Skite'kmujuawti

MP4 Video: 2minutes, 10 seconds
Audio: Riley Claire Sato

Skite’kmujuawti was explained by Curtis Michael, a Mi’kmaq (Sipekne’katik) linguist to show the epistemological significance in how words are derived from our cosmologies. The suffix for the L’nuisimk word for Milky Way is road (awti), the prefix translates to ghost (skite’kmuj). 


This work captures ‘holding ceremony with myself’. The project illustrates the process of readying oneself for initiation into cultural practices highlighting longing and desire for community connection and cultural teachings within the constraints of isolation. Landscapes traipse between physical and temporal spaces through compositing digital illustration and 3D animation with natural video footage– buoyed between spirit realms, imagination, visions and reality. Exposed vantage lines and paths reveal humility and transparency in incomplete learning processes, both spiritual and technological. Bringing sequestered information from alternate dimensions down to earth, challenging the animacy of space and activating bemused states of wonder. 


I dream of land justice and invoke a spiritual incantation through intentional virtual space as an act of resistance. Ecological disruption and extractive actions by unseen corporate forces ongoingly impact Indigenous sovereignty and contribute to climate emergency, yet feel so impossible to touch. 

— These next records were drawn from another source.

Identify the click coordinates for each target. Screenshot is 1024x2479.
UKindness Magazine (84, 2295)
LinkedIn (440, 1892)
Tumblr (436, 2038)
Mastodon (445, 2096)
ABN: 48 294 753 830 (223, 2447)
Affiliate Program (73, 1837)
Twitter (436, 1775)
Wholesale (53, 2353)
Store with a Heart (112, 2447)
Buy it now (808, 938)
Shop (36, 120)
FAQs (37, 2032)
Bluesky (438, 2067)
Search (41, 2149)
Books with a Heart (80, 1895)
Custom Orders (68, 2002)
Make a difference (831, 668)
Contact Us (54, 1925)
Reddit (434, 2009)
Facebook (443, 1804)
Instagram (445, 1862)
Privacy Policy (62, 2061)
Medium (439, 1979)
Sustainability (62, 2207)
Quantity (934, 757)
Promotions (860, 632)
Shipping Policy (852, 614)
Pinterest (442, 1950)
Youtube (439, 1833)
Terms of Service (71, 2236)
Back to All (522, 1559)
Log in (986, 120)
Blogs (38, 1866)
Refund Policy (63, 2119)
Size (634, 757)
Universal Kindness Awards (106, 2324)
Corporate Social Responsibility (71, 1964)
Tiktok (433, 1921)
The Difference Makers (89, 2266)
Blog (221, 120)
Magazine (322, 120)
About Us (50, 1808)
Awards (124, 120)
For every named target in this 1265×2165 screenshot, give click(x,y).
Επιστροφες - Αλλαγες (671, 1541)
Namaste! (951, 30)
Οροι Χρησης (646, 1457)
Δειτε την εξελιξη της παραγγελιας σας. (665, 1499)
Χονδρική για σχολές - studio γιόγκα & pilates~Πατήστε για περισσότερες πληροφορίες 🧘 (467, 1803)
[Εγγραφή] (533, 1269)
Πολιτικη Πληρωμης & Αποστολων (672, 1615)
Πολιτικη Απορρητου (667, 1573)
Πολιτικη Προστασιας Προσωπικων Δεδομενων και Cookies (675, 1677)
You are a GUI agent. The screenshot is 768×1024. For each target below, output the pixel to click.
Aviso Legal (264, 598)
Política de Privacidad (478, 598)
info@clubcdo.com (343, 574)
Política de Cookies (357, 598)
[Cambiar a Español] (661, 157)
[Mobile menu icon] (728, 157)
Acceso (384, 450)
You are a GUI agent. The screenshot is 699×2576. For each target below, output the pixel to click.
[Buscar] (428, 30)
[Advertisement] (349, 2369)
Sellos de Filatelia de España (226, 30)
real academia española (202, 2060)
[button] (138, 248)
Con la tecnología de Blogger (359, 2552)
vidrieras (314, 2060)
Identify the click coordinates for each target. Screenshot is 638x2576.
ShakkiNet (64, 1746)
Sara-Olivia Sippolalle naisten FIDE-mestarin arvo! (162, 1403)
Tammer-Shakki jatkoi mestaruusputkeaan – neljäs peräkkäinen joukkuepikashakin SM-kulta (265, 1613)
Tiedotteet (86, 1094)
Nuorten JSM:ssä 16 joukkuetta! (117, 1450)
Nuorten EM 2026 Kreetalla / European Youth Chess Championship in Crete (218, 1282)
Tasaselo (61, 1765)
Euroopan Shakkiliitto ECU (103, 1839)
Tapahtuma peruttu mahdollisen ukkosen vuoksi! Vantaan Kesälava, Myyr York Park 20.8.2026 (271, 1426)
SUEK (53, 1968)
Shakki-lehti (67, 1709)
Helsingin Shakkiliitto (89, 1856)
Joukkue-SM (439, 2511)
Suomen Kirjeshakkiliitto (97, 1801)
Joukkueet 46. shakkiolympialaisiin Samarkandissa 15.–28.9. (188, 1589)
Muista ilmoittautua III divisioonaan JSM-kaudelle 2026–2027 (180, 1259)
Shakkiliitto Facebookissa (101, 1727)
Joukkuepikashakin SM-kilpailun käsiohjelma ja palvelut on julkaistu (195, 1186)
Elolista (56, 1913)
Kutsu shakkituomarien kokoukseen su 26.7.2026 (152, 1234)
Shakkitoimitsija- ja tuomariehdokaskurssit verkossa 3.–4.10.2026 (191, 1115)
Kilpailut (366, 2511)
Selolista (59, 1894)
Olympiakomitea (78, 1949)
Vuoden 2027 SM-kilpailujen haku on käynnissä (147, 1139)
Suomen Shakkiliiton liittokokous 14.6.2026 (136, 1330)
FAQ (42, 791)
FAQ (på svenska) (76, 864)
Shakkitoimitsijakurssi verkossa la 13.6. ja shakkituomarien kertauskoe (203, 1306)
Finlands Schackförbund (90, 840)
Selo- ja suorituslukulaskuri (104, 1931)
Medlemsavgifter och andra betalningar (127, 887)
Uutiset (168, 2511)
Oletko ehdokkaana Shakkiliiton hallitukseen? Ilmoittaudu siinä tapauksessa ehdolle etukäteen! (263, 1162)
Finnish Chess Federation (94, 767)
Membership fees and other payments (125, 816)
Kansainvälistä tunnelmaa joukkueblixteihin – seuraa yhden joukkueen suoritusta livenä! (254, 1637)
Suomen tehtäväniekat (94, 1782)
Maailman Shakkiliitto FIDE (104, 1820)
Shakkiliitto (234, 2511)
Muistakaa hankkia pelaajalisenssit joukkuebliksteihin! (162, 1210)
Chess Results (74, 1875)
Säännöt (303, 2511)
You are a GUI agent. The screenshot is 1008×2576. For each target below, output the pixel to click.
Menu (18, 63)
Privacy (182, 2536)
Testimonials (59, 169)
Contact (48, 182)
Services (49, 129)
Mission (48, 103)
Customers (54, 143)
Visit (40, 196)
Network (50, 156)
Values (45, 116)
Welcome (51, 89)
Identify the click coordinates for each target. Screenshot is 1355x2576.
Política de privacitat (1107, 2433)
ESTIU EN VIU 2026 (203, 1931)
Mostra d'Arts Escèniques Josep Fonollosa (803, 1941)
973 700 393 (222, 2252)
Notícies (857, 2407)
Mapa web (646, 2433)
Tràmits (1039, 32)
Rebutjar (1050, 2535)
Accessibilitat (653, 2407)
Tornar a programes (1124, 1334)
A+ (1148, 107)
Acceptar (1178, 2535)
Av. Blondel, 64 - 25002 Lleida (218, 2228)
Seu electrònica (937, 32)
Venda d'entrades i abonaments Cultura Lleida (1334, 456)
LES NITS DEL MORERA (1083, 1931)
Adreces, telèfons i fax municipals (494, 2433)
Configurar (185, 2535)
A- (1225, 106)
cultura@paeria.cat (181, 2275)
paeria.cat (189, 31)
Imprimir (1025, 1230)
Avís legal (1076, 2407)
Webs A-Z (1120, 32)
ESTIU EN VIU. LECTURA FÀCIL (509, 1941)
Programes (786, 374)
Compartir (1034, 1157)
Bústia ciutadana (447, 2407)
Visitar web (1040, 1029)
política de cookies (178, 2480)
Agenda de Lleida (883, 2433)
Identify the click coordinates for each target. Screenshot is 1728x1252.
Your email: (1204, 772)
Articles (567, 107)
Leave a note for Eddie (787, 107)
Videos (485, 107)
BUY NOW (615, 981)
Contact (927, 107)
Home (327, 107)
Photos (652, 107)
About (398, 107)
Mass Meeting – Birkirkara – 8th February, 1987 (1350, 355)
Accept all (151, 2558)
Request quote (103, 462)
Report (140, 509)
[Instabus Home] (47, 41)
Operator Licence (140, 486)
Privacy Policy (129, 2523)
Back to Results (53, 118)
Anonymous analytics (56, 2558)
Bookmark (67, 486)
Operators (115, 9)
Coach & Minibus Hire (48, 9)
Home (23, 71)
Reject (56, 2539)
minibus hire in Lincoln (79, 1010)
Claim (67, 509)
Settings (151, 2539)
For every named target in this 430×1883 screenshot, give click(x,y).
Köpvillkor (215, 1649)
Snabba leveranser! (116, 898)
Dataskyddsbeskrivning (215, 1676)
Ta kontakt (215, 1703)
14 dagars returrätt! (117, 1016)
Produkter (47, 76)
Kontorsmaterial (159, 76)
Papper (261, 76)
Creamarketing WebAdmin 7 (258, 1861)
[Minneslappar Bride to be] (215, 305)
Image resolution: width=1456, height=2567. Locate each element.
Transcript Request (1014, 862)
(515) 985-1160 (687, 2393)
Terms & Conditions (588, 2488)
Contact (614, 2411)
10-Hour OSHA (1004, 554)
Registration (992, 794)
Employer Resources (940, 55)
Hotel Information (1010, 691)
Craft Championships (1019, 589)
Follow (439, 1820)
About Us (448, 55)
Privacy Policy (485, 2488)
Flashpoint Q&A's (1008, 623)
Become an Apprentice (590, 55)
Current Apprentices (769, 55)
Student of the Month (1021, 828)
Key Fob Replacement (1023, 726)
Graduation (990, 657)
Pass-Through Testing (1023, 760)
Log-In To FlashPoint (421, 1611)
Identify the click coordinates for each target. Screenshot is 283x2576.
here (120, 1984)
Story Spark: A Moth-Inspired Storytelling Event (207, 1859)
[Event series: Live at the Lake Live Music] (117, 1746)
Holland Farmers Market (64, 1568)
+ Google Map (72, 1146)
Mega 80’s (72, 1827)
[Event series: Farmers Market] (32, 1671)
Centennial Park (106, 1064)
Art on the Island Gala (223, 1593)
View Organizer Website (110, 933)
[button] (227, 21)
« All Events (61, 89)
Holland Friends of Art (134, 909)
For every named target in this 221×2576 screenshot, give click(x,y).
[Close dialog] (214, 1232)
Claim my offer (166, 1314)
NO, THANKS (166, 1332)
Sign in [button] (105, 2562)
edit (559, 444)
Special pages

In observation of recent social media movements like social distance pow wow, l'nuk have taken experimental measures to heal community in a pandemic world, bringing ceremony into spectrums not previously conceived. Ceremony is heavily based on physical gathering, some have challenged this by adapting to other means and nonphysical realms. Skite’kmujuawti is an imagining of delivered messages from animal and star beings. 


Amour-Lynx engaged with mentors between 2020-2021, to create personal handmade regalia featured in Skite’kmujuawti. Lynx wears medicine attire informed by cultural protocol and Two Spirit realities, a ribbon skirt and moccasins incorporating motifs of star and plant knowledges, as well as gifted regalia items from beloved individuals.


I storytell about the act of becoming visible to your environment, as a two spirit l’nu; how regalia making is a community act and how queer identities are visually coded.